LLaMA-LoRA-Tuner
LLaMA-LoRA-Tuner copied to clipboard
Refresh instead of timing out
My current training takes 35 hours, it will time out - unless we refresh or increase the timeout substantially

I'm thinking of not relying on Gradio's loading for the training process, don't think it's suitable for things that will last for minutes or hours. Can't monitor the progress on multiple devices, and it won't be possible to hook back into the training progress once the page is closed or disconnected - have to rely on the terminal to monitor the progress or abort it.
Instead, we can put the training into a subprocess, run it in the background and let the UI poll for its status, enabling us to see and control the progress on multiple devices. Have to craft a loading UI and block other features, such as inference, during fine-tuning, though.
Another thing I want to do is to add CLI support, so I can do long fine-tuning on SkyPilot's managed spot instance or terminate the machine automatically after fine-tuning ended to save cost.
Nice, let me know how I can help!
Update: this has now been merged into
main.
I just implemented it on the dev-2 branch.
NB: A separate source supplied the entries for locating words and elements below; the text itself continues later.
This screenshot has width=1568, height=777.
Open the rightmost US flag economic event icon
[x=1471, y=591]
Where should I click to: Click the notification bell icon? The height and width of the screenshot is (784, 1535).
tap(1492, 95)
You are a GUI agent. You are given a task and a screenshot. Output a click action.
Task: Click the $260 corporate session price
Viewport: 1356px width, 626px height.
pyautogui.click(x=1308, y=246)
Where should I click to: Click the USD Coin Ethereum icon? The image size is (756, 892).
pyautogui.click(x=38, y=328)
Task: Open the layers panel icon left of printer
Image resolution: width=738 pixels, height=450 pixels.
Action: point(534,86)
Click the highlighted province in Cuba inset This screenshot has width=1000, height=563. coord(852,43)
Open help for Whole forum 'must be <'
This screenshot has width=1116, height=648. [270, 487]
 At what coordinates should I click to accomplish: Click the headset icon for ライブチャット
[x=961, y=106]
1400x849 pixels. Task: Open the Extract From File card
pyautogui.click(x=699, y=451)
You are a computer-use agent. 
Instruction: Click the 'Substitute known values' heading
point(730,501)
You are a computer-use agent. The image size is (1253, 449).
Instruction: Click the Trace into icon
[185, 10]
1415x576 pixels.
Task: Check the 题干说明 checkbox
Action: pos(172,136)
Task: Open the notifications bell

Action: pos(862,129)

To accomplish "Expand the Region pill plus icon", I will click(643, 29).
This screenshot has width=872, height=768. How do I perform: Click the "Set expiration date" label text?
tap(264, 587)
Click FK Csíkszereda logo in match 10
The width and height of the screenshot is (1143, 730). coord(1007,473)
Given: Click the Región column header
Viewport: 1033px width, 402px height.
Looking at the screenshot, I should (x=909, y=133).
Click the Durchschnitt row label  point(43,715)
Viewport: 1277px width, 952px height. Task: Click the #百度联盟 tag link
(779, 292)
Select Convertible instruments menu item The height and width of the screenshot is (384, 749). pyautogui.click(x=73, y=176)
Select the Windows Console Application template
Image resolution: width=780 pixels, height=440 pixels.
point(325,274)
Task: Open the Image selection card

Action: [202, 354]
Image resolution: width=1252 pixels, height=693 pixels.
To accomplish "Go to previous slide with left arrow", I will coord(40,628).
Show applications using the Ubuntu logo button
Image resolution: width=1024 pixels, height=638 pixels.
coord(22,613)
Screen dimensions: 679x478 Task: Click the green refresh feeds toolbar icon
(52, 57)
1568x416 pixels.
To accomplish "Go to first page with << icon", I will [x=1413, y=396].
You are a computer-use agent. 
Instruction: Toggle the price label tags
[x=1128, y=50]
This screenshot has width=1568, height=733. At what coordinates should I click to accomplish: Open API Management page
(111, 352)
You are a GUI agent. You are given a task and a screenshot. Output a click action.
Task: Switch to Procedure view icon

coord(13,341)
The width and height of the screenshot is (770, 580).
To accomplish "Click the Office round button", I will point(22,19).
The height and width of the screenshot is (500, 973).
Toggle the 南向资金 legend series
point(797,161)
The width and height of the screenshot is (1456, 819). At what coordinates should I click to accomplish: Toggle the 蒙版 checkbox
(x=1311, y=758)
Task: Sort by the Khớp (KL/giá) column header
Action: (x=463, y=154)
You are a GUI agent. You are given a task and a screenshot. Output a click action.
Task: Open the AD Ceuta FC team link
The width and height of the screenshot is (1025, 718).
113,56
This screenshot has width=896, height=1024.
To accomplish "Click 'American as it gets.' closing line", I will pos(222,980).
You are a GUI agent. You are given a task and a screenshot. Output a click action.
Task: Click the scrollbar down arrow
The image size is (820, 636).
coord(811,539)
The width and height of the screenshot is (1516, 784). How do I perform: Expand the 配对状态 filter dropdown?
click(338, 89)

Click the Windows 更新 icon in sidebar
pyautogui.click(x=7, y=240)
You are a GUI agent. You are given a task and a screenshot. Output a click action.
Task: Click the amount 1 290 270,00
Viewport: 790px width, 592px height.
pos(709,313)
Now it's possible to track the training progress on multiple devices, even on phones. Please feel free to give it a try and see if there're any issues.
I'll merge it back to main after testing on Colab (no free resource now).
The current known issue is that some processes, such as loading the base model or mapping the training dataset, can't be aborted immediately by clicking the abort button on the UI - will have to wait for that process to finish to get actually aborted.